Transcribe the listing below word for word, starting with its first line and going on through the line that contains "Action: tap(361, 204)".

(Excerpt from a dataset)
:::::

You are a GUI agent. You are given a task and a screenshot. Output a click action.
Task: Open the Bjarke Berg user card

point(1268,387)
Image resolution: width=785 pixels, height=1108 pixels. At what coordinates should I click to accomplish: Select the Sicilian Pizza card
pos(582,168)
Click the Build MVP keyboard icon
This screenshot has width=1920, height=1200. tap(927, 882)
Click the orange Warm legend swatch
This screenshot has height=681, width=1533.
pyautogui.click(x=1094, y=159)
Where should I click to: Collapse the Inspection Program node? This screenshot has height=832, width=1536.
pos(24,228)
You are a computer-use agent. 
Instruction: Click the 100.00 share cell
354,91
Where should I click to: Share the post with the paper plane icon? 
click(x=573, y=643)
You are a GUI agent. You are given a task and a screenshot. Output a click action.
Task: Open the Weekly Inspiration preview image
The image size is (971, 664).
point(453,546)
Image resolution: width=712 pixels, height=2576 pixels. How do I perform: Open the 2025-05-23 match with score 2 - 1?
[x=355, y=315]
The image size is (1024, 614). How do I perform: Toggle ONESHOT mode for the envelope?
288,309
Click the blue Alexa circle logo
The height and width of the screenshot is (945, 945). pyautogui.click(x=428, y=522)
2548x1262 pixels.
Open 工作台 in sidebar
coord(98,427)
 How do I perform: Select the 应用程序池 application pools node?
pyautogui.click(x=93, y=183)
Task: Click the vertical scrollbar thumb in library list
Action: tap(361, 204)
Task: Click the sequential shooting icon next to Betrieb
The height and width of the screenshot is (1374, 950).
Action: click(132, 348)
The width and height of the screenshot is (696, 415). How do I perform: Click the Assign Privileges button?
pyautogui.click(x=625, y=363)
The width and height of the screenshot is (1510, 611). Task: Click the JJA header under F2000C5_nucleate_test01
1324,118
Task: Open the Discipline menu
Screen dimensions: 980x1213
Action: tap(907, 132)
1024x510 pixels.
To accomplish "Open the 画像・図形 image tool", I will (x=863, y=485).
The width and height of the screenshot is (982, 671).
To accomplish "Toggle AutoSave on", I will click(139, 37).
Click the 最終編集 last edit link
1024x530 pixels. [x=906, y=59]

:::::

Answer to the problem:
You are a GUI agent. You are given a task and a screenshot. Output a click action.
Task: Open the Bjarke Berg user card

point(1268,387)
Image resolution: width=785 pixels, height=1108 pixels. At what coordinates should I click to accomplish: Select the Sicilian Pizza card
pos(582,168)
Click the Build MVP keyboard icon
This screenshot has width=1920, height=1200. tap(927, 882)
Click the orange Warm legend swatch
This screenshot has height=681, width=1533.
pyautogui.click(x=1094, y=159)
Where should I click to: Collapse the Inspection Program node? This screenshot has height=832, width=1536.
pos(24,228)
You are a computer-use agent. 
Instruction: Click the 100.00 share cell
354,91
Where should I click to: Share the post with the paper plane icon? 
click(x=573, y=643)
You are a GUI agent. You are given a task and a screenshot. Output a click action.
Task: Open the Weekly Inspiration preview image
The image size is (971, 664).
point(453,546)
Image resolution: width=712 pixels, height=2576 pixels. How do I perform: Open the 2025-05-23 match with score 2 - 1?
[x=355, y=315]
The image size is (1024, 614). How do I perform: Toggle ONESHOT mode for the envelope?
288,309
Click the blue Alexa circle logo
The height and width of the screenshot is (945, 945). pyautogui.click(x=428, y=522)
2548x1262 pixels.
Open 工作台 in sidebar
coord(98,427)
 How do I perform: Select the 应用程序池 application pools node?
pyautogui.click(x=93, y=183)
Task: Click the vertical scrollbar thumb in library list
Action: tap(361, 204)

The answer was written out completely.